In fact after eating a plant based diet for around 1 month, I'd lost about 10 lbs without even really thinking about "dieting".

Since then though, the vegan industry has boomed and vegan junk food is abundant. So in order to keep reaping these benefits, you need to focus on eating a healthy plant based diet, full of fresh fruit and vegetables, grains, pulses and legumes. Concentrating on home cooking whenever possible, turning to the many vegan friendly food prep boxes and meals that are out there - AllPlants, Gousto, Planty etc.

But it's good to know that even if you do enjoy junk food, it's often lower in calories and still abundant with all the health benefits I mentioned previously!

After initially turning to Veganism for health, I started to look in to all the other reasons to stay vegan.
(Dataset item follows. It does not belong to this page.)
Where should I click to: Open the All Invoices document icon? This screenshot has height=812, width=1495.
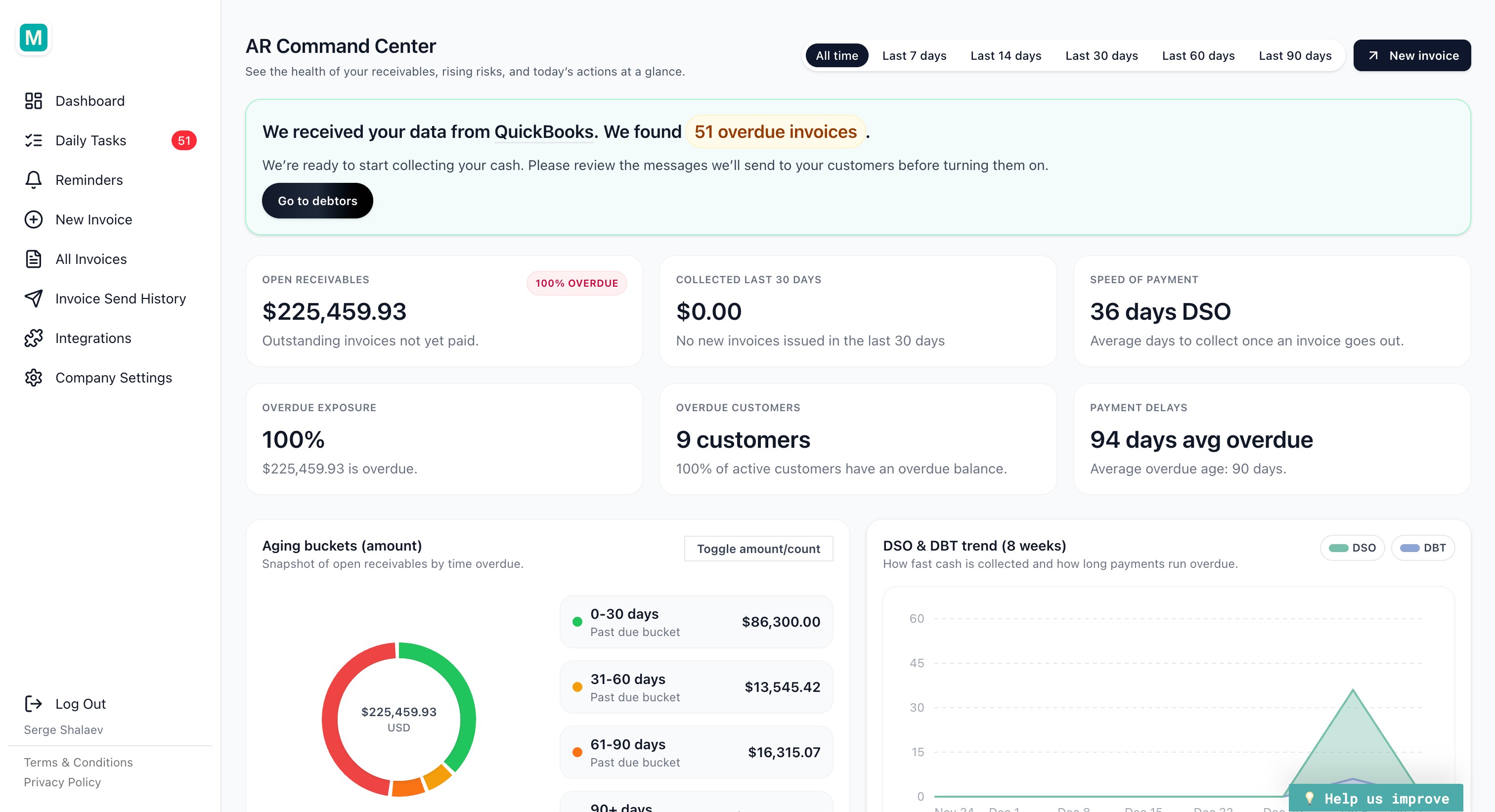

There are same great documentaries out there that highlight the below.

* Animal agriculture accounts for 30% of all global greenhouse gas emissions

* If grain fed to animals in western countries were consumed by people instead of animals, we could feed at least twice as many people as we do now

* Millions of hectares of trees have been felled for livestock, destroying wildlife habitats and endangered species

* Our resistance to antibiotics is in some part down to the antibiotics we consume in meat products

* If you eat meat, on average you're responsible for the consumption of 15,000 litres of water a day! It takes the equivalent of 50 bath tubs of water to produce just 1 steak!
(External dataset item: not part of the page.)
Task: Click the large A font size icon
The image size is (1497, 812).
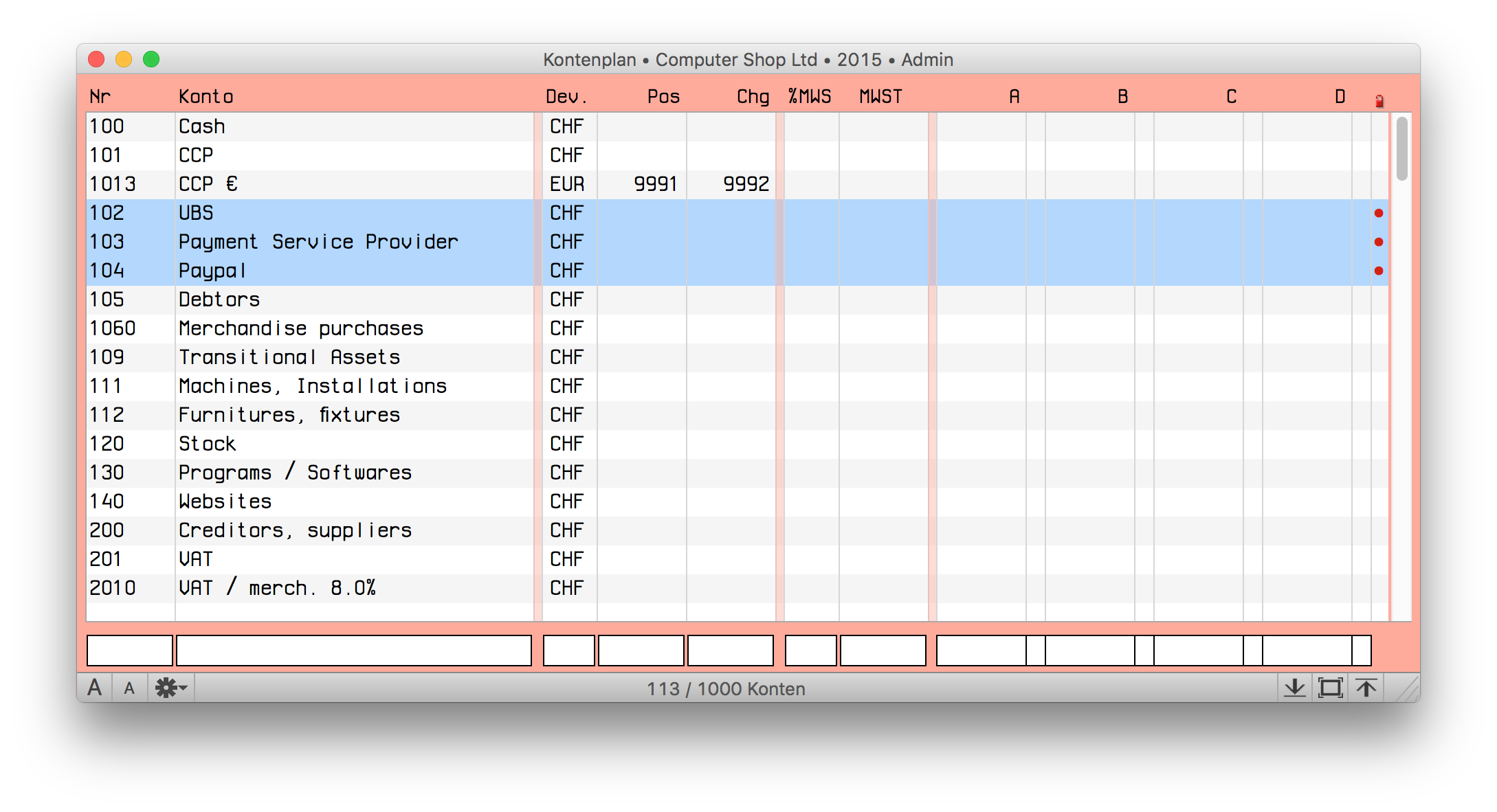Action: [x=95, y=688]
And any compassionate person would find it impossible to turn a blind eye to the animal cruelty involved in the meat and dairy industry. Once you know, you can't un-know. Plus, there are so many amazing meat-free alternatives now. From This' Isn't Bacon, Future Farm Meatballs and Vegetarian Butcher What The Cluck chicken-style chunks, you can find a plant based alternative for all your faves!"